I ran into the same problem with an "update"-statement. My solution was simply to run through the operations available in phpMyAdmin for the table. I optimized, flushed and defragmented the table (not in that order). No need to drop the table and restore it from backup for me. :)
I had the same issue. I think it was a deadlock issue with SQL. You can just force close the SQL process from Task Manager. If that didn't fix it, just restart your computer. You don't need to drop the table and reload the data.
I had this problem when trying to delete a certain group of records (using MS Access 2007 with an ODBC connection to MySQL on a web server). Typically I would delete certain records from MySQL then replace with updated records (cascade delete several related records, this streamlines deleting all related records for a single record deletion).
I tried to run through the operations available in phpMyAdmin for the table (optimize,flush, etc), but I was getting a need permission to RELOAD error when I tried to flush. Since my database is on a web server, I couldn't restart the database. Restoring from a backup was not an option.
I tried running delete query for this group of records on the cPanel mySQL access on the web. Got same error message.
My solution: I used Sun's (Oracle's) free MySQL Query Browser (that I previously installed on my computer) and ran the delete query there. It worked right away, Problem solved. I was then able to once again perform the function using the Access script using the ODBC Access to MySQL connection.

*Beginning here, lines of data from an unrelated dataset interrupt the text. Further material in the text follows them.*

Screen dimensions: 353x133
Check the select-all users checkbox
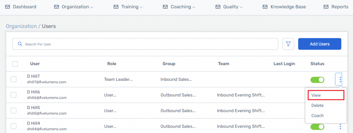point(15,64)
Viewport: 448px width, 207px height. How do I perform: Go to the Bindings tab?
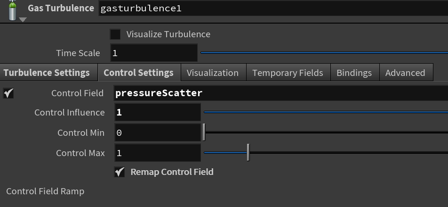(x=354, y=73)
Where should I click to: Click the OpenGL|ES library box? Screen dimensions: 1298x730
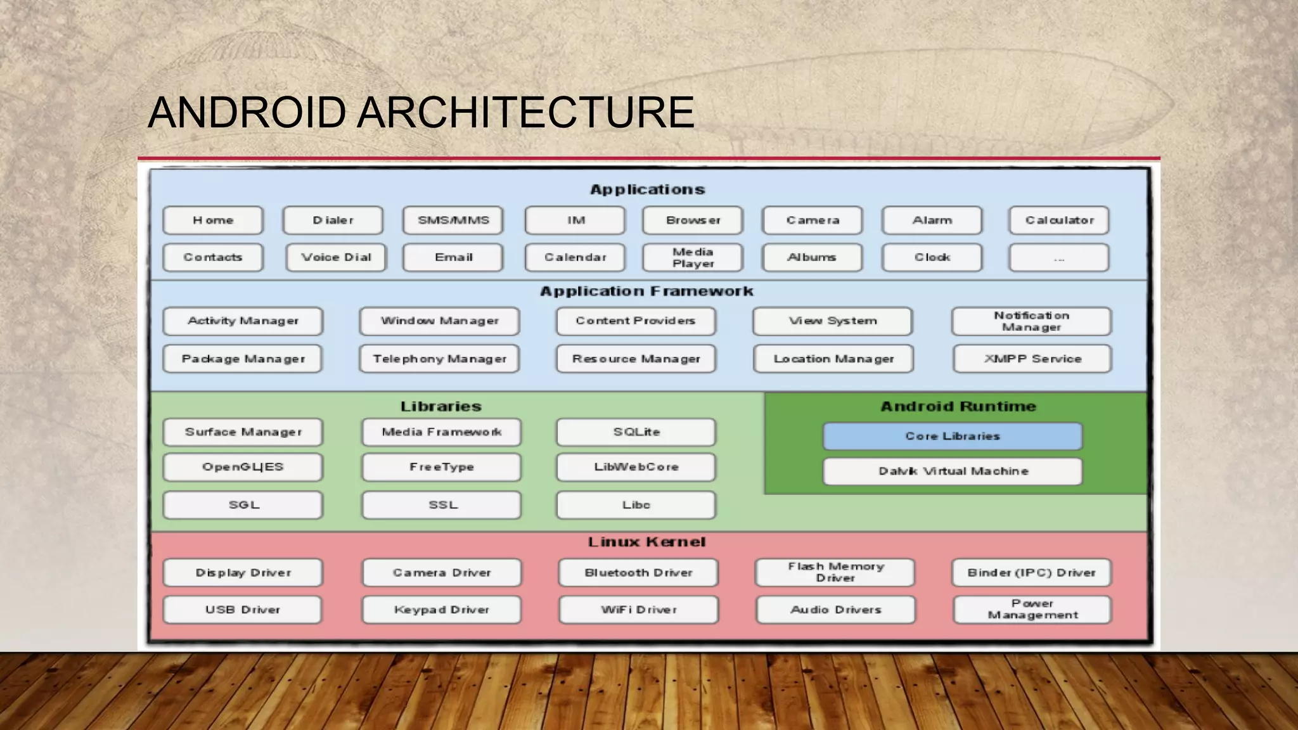[x=243, y=467]
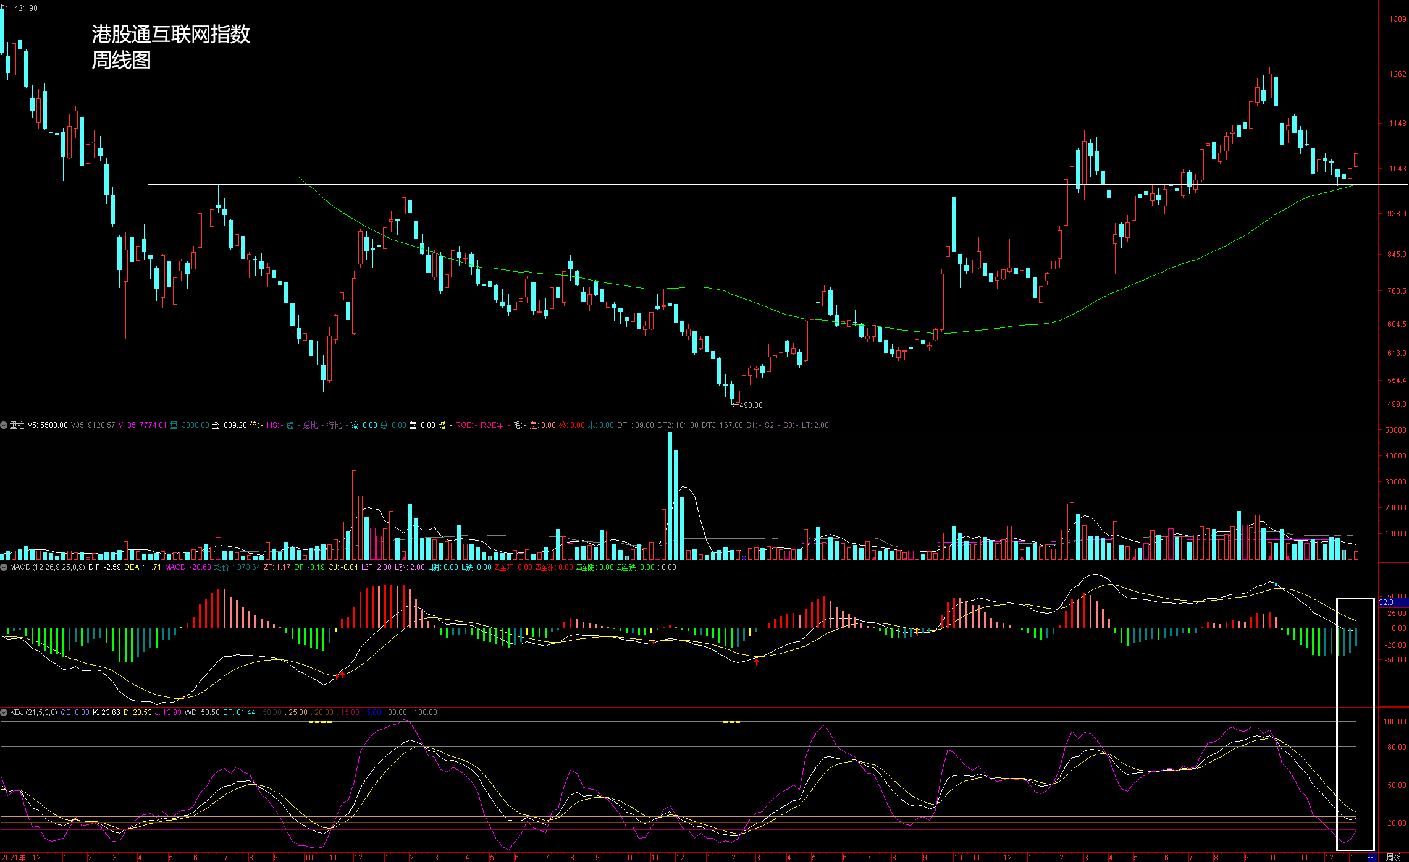Expand the 量柱 volume indicator dropdown arrow
1409x862 pixels.
(4, 425)
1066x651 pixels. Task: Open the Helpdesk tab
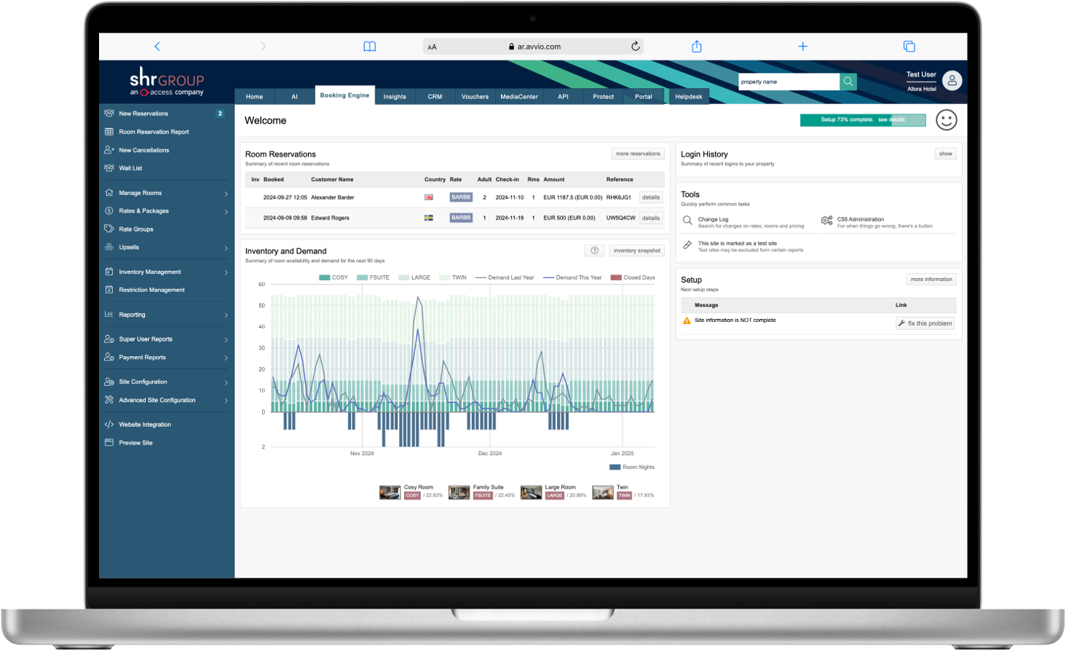pos(689,97)
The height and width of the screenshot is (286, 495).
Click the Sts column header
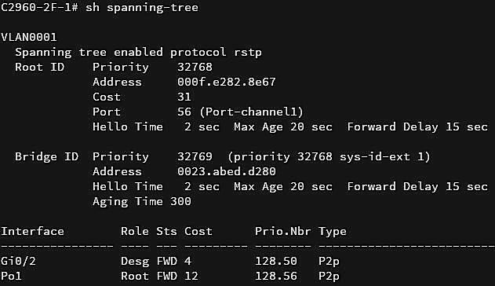click(166, 231)
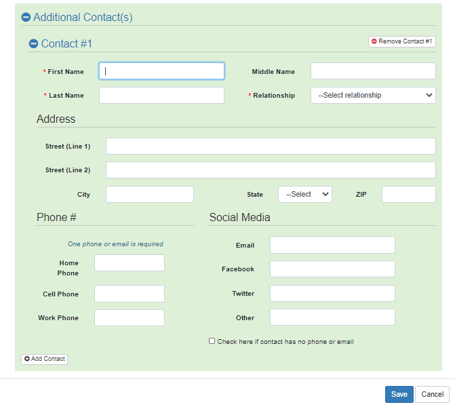
Task: Focus the Street (Line 2) field
Action: [x=271, y=170]
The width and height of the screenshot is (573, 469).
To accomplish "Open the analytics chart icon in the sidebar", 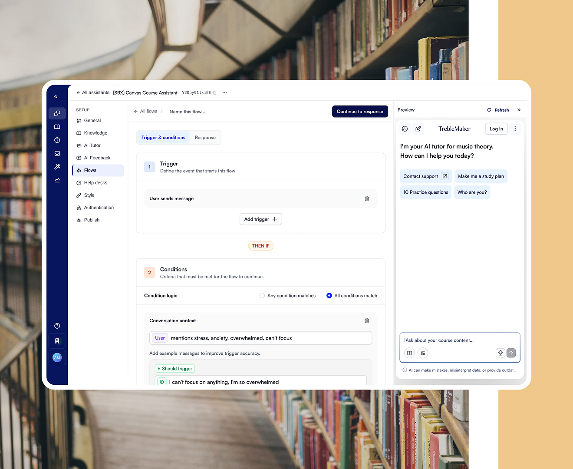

Issue in my case: Some updates were made to some rows within a transaction and before the transaction was committed, in another place, the same rows were being updated outside this transaction. Ensuring that all the updates to the rows are made within the same transaction resolved my issue.
issue resolved in my case by changing delete to truncate
issue-
query:
delete from Survey1.sr_survey_generic_details
mycursor.execute(query)
fix-
query:
truncate table Survey1.sr_survey_generic_details
mycursor.execute(query)
This happened to me when I was accessing the database from multiple platforms, for example from dbeaver and control panels. At some point dbeaver got stuck and therefore the other panels couldn't process additional information. The solution is to reboot all access points to the database. close them all and restart.
Fixed it.
Make sure you doesn't have mismatched data type insert in query.
I had an issue where i was trying "user browser agent data" in VARCHAR(255) and having issue with this lock however when I changed it to TEXT(255) it fixed it.
So most likely it is a mismatch of data type.
I solved the problem by dropping the table and restoring it from backup.